July 22, 2012
No Masters worries for Els, now
By Ian Hutchinson, Special to QMI Agency
Three years ago, Ernie Els was in the Toronto area for a Golf Town charity event, a marquee name for sure, but one that had lost a bit of glitter through disappointing results at the time.
Ever the class act, Els wasn’t about to make any excuses for the fact that he hadn’t won in more than a year, including the fact that he was coping with his son Ben’s autism, a cause for which Els has become a prominent spokesperson and fundraiser.
“You come to terms with everything. It becomes a way of life. You adapt. Everybody has issues in life. I can’t blame anything for the way I’m playing,” he said at the time.
“I just lost my swing. Doing one thing for such a long time, you’re going to have ups and downs. What happens on the course is on the course. What happens off is off,” said Els, who had to scrap and claw for a spot in this year’s Masters, but no dice.
The Big Easy will have no such concern next April after making his first win in two years a big one at the British Open, his fourth major in three decades after winning the 1994 and ’97 U.S. Opens, as well as the 2002 British Open.
That means Els will defend his 2012 Open championship at Muirfield, the place he won 10 years ago. Not bad for a guy with his 43rd birthday on the horizon and already inducted into the World Golf Hall of Fame.
Els, as he mentioned and as his record indicates, has been doing this a long time and that experience paid off as he simply did what he needed to do to hang in there and give himself a chance with his good pal and Presidents Cup teammate Adam Scott seemingly in control.
After bogeys at the second and ninth hole, Els reeled off four birdies on the back nine, including 18 where he sunk a long putt to leave him at seven under, with Scott short circuiting after his robotic dominance over the first 68 holes of the tournament.
From his opening tee shot, it looked as if nerves were affecting Scott as he went bogey-birdie-bogey and added another bogey on six. Then, he settled in for seven consecutive pars, with few players challenging.
When he birdied 14, Scott seemingly sent the engraver the message to start putting his name on the Claret Jug, but sent shock waves through Royal Lytham and St. Annes with four bogeys that highlighted a meltdown of epic proportions to hand Els a one-shot win.

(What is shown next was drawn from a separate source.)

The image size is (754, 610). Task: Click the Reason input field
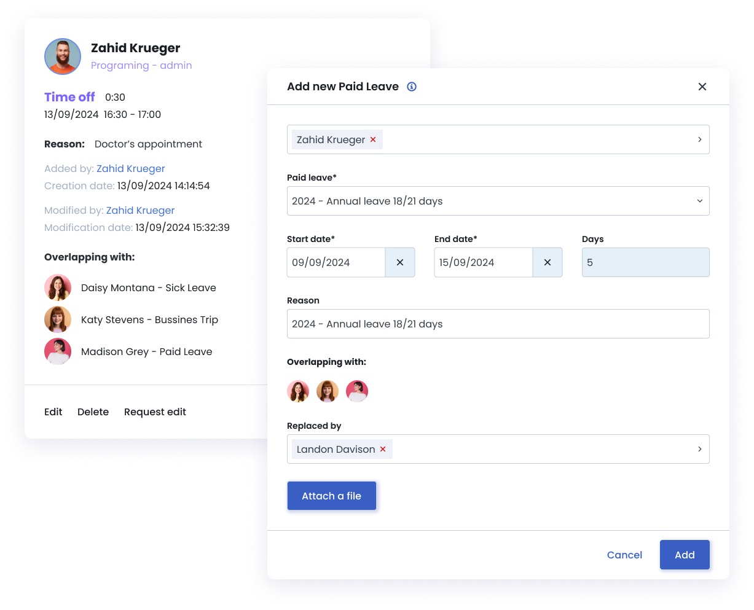point(498,324)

Nobody seemed more surprised than Els at this tournament that gave us Jean Van de Velde, famous for his rolled-up pants while he waded in the water during his famous meltdown in 1999 at Carnoustie, where Paul Lawrie came from 10 shots off the lead to win in a playoff.

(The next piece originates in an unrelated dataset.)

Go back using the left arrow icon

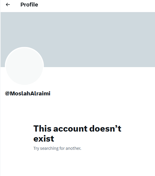pos(8,5)
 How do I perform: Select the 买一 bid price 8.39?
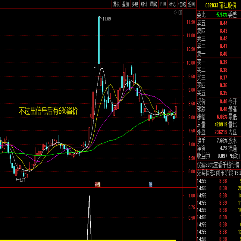pos(223,62)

Els began the day six shots behind Scott.
Van de Velde is part of British Open lore and the only way Scott will avoid having his collapse constantly being brought up is by bouncing back to win a major, which he’s capable of doing if you go by his play for most of this tournament, mostly on a softer, less windy course.
Still, Scott has 18 wins worldwide, including the 2004 Players Championship, but he’s been considered by many, and he’s admitted this himself, to be the classic underachiever.
What happened on Sunday likely won’t set in for awhile, but when it does, Scott will need to look at his vanquisher and pal for perspective. Despite his two wins at the Open Championship, Els also felt the sting of defeat after a shocking playoff loss to unknown Todd Hamilton in 2004.
Combine that with the challenges that Els has faced on the course and off, what he said two years ago about adapting and learning to deal with the ups and downs is a valuable message for Scott, who knows that Els has been there and back.
Els’ victory ends the streak of first-time major winners at nine ... If you look back to our fearless picks a week ago, you’ll see that eight-time LPGA Tour winner Sandra Post called Els to win ... Both Els and Scott use long putters, which is fueling the debate about anchoring against the body being an unfair advantage. Those who subscribe to that theory likely won’t point out that Els was 75th in putting as he stood over his birdie putt on 18, or that Scott missed several short putts ... The 16th was the easiest hole on the golf course, but Scott three-putted it for his second of four consecutive bogeys to close it out ... Despite it being soft with little wind in the first three rounds, hardly the conditions you expect at a British Open, only eight players finished under par for the tournament ... Belgian Nicolas Coelsaerts had a roller coaster ride last week, starting with a 65, before inflating to 77-72 the next two rounds. Coesaerts’ 65 on Sunday was low round of the day and he tied for seventh.